Un écrit différent cette fois. Un texte que je voulais écrire depuis longtemps mais je n'en avais pas eu le courage jusqu'à présent. Il s'agit d'une mémoire, d'un souvenir.
En souvenir.
On m'ouvrit la porte et on me fit patienter quelques instants. Je sentis immédiatement une odeur que je n'avais jamais senti mais qui me répugna au plus haut point. Comment pouvait-on travailler dans cet endroit? Puis un nouveau monsieur vint à moi et me demanda de le suivre ainsi que de me préparer à ce que j'allais voir. J'avais envie de crier que je ne voulais pas mais c'était trop tard, j'avais accepté.
Je revis leur visage: il était blanc comme un linge et il ne pouvait même plus tenir debout, elle était en larmes et rouge. Ils m'avaient dit qu'ils ne pourraient pas y aller. Ils m'ont demandé de le faire et j'ai dit oui, sans doute trop vite.
Je ne voulais plus y aller, je n'ai, en fait, jamais voulu y aller. Je ne suis encore qu'un enfant je ne dois pas vivre ça, je ne dois pas la voir. J'étais pas prêt et je crois qu'on ne l'est jamais.
L'homme en blanc ouvrit une porte et l'on entra dans une nouvelle pièce froide à l'odeur encore plus écoeurante qu'auparavant, je me retins de m'enfuir en courant. Il me fit approcher d'une longue table en métal où une forme était étendue sous un linge blanc.
- Êtes-vous prêt, jeune homme?
- Nooon!, fis-je.
N'écoutant pas ce que je venais de répondre, il souleva le drap fin. Le choc fut horrible, je manquais de m'évanouir et bousculait un plateau à roulettes qui se trouvait derrière moi.
- Mais, faîtes attention, tout de même! Vous allez bien?

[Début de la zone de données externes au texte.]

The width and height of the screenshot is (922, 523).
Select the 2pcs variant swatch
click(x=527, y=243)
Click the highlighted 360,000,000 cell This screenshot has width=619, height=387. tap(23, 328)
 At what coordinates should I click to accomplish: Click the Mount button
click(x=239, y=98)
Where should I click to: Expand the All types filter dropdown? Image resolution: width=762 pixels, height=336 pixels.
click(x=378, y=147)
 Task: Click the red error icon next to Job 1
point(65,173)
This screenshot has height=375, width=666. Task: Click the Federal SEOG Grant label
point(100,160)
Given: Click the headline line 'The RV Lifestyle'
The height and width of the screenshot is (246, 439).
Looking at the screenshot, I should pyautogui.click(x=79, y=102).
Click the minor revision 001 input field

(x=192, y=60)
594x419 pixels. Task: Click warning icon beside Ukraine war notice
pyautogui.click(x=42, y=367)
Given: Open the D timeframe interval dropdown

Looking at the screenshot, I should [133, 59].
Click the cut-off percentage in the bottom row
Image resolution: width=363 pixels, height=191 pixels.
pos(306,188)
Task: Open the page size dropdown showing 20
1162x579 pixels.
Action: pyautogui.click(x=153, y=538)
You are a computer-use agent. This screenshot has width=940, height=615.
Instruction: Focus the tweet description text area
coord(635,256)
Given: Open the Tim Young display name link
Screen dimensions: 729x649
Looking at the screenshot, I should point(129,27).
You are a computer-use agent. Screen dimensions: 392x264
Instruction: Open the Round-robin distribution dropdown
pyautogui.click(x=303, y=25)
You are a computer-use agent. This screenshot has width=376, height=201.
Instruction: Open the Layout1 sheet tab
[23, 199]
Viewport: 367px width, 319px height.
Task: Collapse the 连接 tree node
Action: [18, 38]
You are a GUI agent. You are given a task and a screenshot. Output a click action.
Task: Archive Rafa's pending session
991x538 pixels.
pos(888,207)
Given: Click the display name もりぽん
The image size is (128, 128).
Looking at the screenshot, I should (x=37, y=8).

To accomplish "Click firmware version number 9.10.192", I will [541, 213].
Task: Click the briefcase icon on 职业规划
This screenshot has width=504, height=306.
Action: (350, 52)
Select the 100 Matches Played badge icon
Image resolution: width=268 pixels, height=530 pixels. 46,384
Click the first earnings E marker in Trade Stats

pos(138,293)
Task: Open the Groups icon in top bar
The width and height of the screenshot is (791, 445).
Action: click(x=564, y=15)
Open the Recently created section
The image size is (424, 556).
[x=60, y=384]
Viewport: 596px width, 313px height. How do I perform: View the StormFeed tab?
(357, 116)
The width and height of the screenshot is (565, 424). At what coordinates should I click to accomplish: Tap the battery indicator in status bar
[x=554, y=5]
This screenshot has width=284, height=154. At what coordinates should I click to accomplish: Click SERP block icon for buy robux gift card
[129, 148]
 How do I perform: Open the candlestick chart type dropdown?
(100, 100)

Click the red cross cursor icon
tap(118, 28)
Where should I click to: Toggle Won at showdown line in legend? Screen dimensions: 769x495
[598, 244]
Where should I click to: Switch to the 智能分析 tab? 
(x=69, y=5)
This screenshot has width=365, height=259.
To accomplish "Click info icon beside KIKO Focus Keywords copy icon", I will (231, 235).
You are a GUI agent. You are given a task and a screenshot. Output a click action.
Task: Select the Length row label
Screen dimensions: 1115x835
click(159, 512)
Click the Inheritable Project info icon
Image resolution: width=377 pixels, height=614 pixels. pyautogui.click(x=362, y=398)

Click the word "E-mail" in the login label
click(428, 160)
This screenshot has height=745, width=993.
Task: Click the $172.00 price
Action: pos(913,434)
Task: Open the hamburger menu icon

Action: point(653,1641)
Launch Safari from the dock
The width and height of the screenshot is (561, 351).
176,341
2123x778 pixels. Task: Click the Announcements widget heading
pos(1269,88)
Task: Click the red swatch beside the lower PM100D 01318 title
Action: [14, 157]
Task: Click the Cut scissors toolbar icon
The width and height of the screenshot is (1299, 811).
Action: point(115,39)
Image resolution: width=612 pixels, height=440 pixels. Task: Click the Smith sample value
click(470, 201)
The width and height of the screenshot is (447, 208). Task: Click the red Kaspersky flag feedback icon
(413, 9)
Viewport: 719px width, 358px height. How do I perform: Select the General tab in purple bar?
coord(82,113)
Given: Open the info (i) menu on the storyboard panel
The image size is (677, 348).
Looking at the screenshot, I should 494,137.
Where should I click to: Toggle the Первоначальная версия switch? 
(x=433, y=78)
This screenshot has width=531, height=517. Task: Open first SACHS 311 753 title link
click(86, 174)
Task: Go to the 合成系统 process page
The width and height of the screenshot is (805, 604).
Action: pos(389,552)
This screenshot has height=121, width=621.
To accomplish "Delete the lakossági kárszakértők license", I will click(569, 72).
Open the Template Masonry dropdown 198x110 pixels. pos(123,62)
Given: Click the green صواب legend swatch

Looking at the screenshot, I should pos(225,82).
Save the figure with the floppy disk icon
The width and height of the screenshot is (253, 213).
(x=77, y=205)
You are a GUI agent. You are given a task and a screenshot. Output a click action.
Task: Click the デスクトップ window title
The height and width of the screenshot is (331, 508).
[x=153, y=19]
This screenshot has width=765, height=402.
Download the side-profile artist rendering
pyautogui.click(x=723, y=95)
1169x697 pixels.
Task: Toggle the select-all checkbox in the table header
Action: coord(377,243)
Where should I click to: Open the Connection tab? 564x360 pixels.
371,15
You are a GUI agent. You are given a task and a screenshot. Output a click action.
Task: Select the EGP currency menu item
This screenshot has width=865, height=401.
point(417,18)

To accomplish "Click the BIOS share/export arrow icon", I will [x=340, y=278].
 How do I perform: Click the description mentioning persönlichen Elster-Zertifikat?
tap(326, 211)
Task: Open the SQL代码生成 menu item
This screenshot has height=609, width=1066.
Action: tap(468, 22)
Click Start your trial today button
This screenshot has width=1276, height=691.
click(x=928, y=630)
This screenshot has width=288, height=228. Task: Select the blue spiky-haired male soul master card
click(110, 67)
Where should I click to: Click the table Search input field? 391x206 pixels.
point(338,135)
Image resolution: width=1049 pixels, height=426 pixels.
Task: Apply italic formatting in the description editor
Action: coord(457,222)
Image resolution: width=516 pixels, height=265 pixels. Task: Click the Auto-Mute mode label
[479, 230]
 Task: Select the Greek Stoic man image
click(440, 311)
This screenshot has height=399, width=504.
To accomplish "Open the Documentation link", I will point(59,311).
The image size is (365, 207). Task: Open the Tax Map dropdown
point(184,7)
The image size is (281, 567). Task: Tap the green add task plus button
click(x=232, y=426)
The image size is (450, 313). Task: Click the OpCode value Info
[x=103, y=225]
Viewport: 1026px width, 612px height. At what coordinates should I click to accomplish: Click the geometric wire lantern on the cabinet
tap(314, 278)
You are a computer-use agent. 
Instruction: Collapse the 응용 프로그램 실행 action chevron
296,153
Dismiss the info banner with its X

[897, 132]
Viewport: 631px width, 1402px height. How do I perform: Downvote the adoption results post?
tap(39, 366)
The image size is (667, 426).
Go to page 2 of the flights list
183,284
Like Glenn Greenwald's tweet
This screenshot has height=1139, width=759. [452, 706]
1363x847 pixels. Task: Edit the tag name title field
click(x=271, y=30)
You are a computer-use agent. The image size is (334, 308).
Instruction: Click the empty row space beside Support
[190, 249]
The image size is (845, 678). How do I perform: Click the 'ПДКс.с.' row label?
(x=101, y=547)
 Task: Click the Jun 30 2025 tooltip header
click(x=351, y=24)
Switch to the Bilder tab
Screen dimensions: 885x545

Je ne pus lui répondre, les mots restaient bloqués dans ma gorge. Il me demanda:
- Alors, est-ce bien votre amie?
Ne pouvant toujours pas répondre, je fis oui de la tête. Il remit immédiatement le tissu en place. Comme je n'arrivais pas à rester debout, il me conduisit à l'extérieur de la pièce et me fit m'asseoir.
Je revis en pensée ce visage que tu avais avant. Ta peau était rose orangée pleine de couleurs. Tes yeux pétillaient d'amusement. Ton sourire était resplendissant. Tu vivais heureuse.
Quand je pense que l'on se connaissait depuis le parc. On a tout vécu ensemble, lié comme des faux jumeaux, de la maternelle au lycée.
Puis, est arrivé ce jour où je devais venir, mais je n'ai pas pu. Et c'est ce jour, où l'accident s'est produit. Que se serait-il passé si j'avais été là? Peut-être t'aurais-je sauvée la vie mais peut-être pas, mais au moins j'aurais été là. N'était-il pas de mon devoir d'être auprès de toi que je considérais comme ma petite soeur. Jour funeste que je n'oublie point!
Maintenant quand je pense à toi, le premier visage qui me vient c'est celui que j'ai vu à la place de tes parents à la morgue. Un visage que j'aurais préféré ne jamais voir pour ne me rappeler que de celui que tu avais avant. Ce visage de couleur était devenu blanc et froid. Ton regard pétillant était devenu borgne. Ta bouche souriante était tordue et disgrâcieuse. Et cet essieu métallique qui te traversait le visage me renvoyait mon image déformée comme la tienne ce jour là. Je te reconnus tout de même.
Comment cela avait-il pu se produire si vite? Tu n'avais que seize ans et le temps devant toi. Tu avais enfin trouvé l'amour, celui que tu avais tant cherché et dont tu me parlais la veille encore et celui-ci n'aura pas pu durer.
Toi qui fus si longtemps mon amie, ma petite soeur, ma confidente, je t'aimerai toujours et ne t'oublierai jamais. Tu es dans mon coeur et ce pour l'éternité. Je te dis enfin, adieu!
Voilà! Je ne demande pas spécialement votre avis sur ce petit texte très personnel. Faites-le, si le coeur vous en dit.